- Born: Benevento, Pontifical States
- Died: 16th century Monastery of Sant Jeroni de Cotalba, Alfauir, Spain
- Known for: Silversmith artist
- Movement: Spanish Renaissance

= Antonio Sancho de Benevento =

Friar Antonio Sancho de Benevento (Benevento, Pontifical States - Alfauir, Kingdom of Valencia, 16th century), was a silversmith artist of the Spanish Renaissance and monk of the Monastery of Sant Jeroni de Cotalba, near Gandia (Valencia).

==Works==
His most remarkable work was the monstrance of the Monastery of Sant Jeroni de Cotalba in 1548, considered one of the best in Spain by the experts. It measured one meter in height and took seven years to finish it. It was a piece in tower form with numerous images with great detail. His quality and his technique was comparable to the monstrances of the Toledo Cathedral or the Santiago de Compostela Cathedral, being one of the best examples of the Spanish Renaissance gold work. The monstrance went to the Collegiate Basilica of Gandia after the Ecclesiastical Confiscations of Mendizábal. It was exhibited in the Barcelona International Exposition in 1929. It disappeared during the Spanish Civil War.

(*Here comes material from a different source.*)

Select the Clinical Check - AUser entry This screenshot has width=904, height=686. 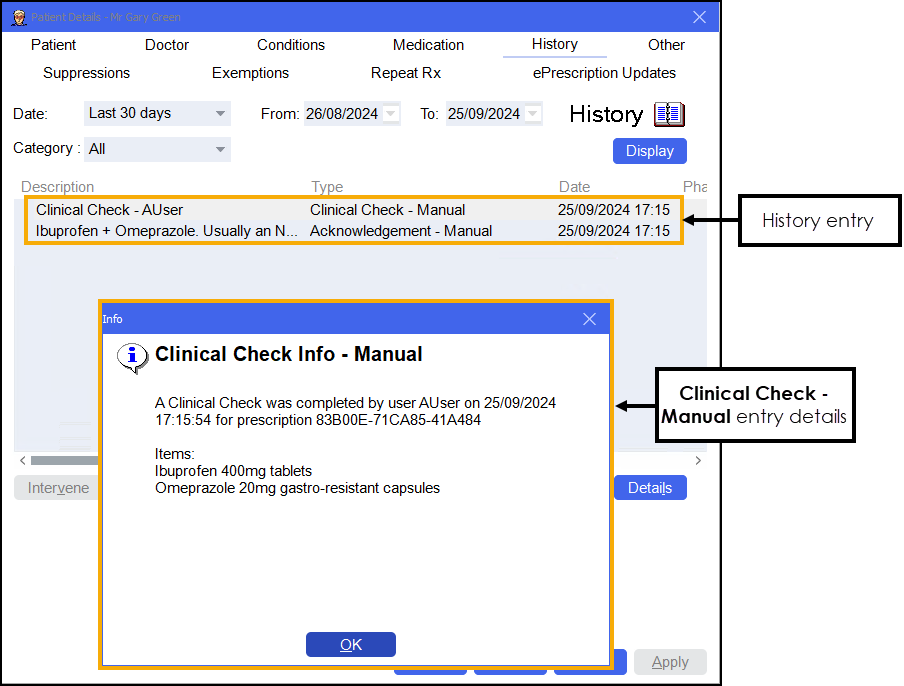[x=110, y=210]
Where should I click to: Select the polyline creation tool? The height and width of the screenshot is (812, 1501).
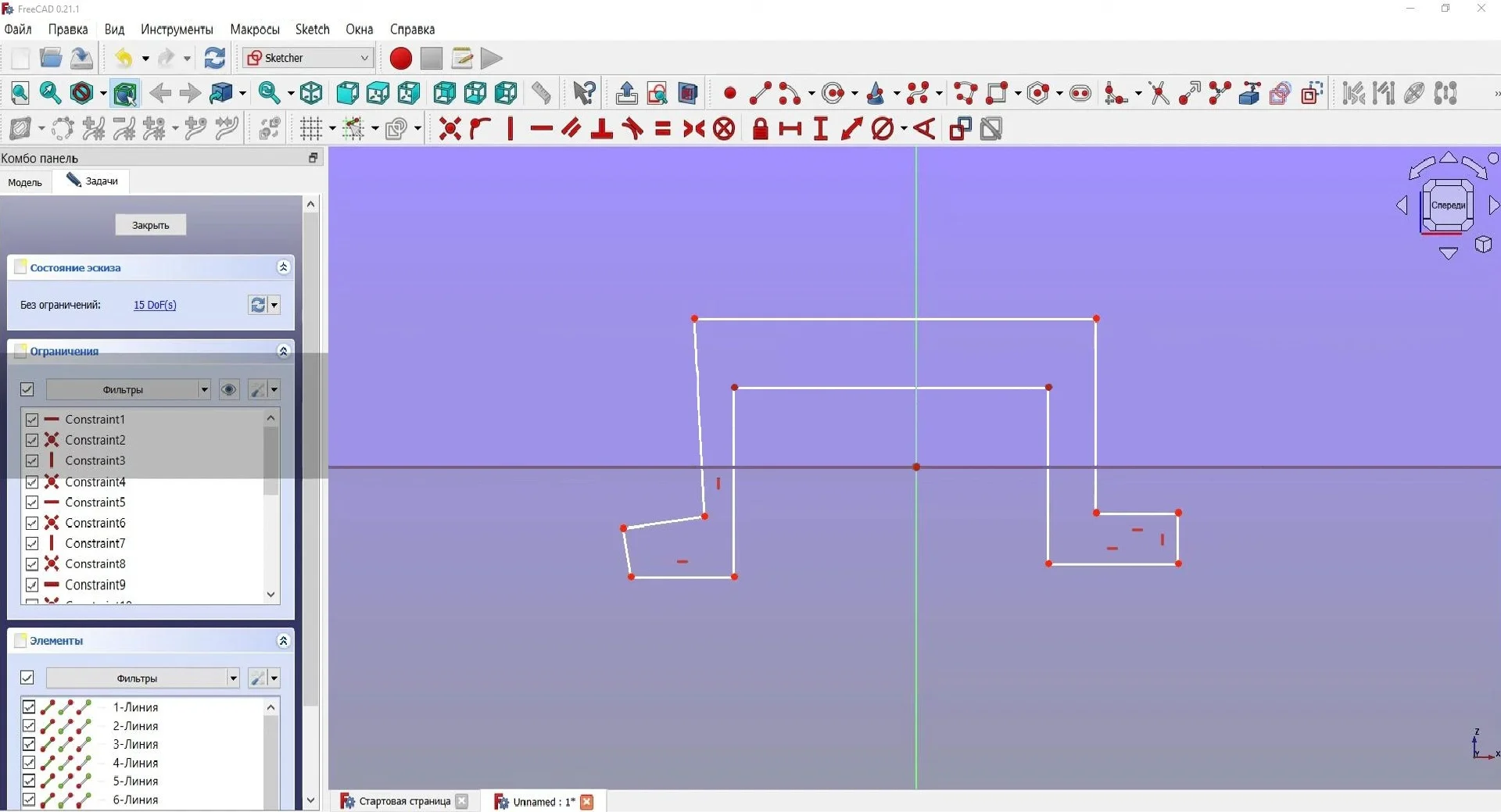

Friar Antonio Sancho de Benevento made other artworks such as reliquaries, goldsmith and images of the Virgin Mary and Saint Jerome, all of them are missing today.

==Bibliography==
- Mateo Gómez, Isabel, López-Yarto, Amelia y Prados García, José María, El arte de la Orden Jerónima: historia y mecenazgo, Madrid, Encuentro, 2000, ISBN 978-84-7490-552-6 pp. 294.